On licensing bioinformatics software: use the BSD, Luke.

If a piece of bioinformatics software is not fully open source, my lab and I will generally seek out alternatives to it for research, teaching and training. This holds whether or not the software is free for academic use.

If a piece of bioinformatics software is only available under the GNU Public License or another "copyleft" license, then my lab and I will absolutely avoid integrating any part of it into our own source code, which is mostly BSD.

Why avoid non-open-source software?

We avoid non-open-source software because it saves us future headaches.

Contrary to some assumptions, this is not because I'm anti-company or against making money from software, although I have certainly chosen to forego that in my own life. It's almost entirely because such software is an evolutionary dead end, and hence time spent working with it is ultimately wasted.

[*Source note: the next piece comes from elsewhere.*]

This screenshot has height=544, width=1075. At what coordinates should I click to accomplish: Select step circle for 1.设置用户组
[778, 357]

More specifically, here are some situations that I want to avoid:

  • we invest a lot of time in building training materials for a piece of software, only to find out that some of our trainees can't make use of the software in their day job.
  • we need to talk to lawyers about whether or not we can use a piece of software or include some of its functionality in a workflow we're building.
  • we find a small but critical bug in a piece of bioinformatics software, and can't reach any of the original authors to OK a new release.

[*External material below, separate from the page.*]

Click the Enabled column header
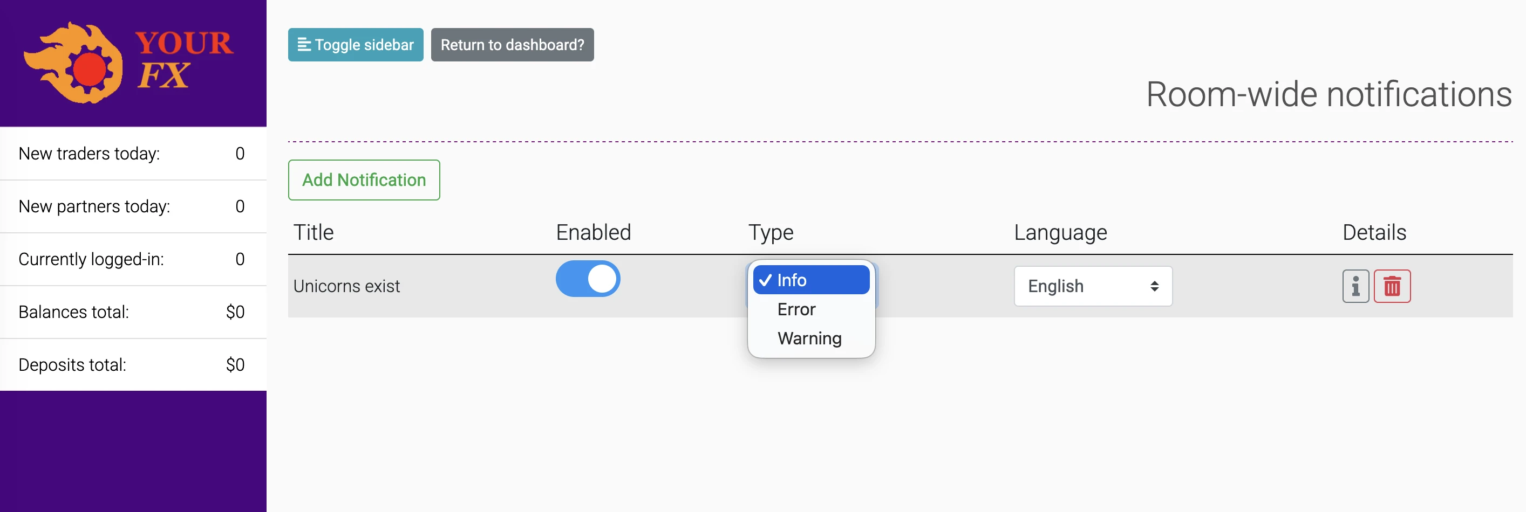The height and width of the screenshot is (512, 1526). point(592,232)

This is the reason why I won't be investing much time or effort in using kallisto in my courses and my research: it's definitely not open source.

Why avoid copyleft?

The typical decision tree for an open source license is between a "permissive" BSD-style license vs a copyleft license like the GPL; see Jake Vanderplas's excellent post on licensing scientific code for specifics.

There is an asymmetry in these licenses.

Our software, khmer, is available under the BSD license. Any open source project (indeed, any project) is welcome to take any part of our source code and include it in theirs.

However, we cannot use GPL software in our code base at all. We can't call GPL library functions, we can't include GPL code in our codebase, and I'm not 100% sure we can even look closely at GPL code. This is because if we do so, we must license our own software under the GPL.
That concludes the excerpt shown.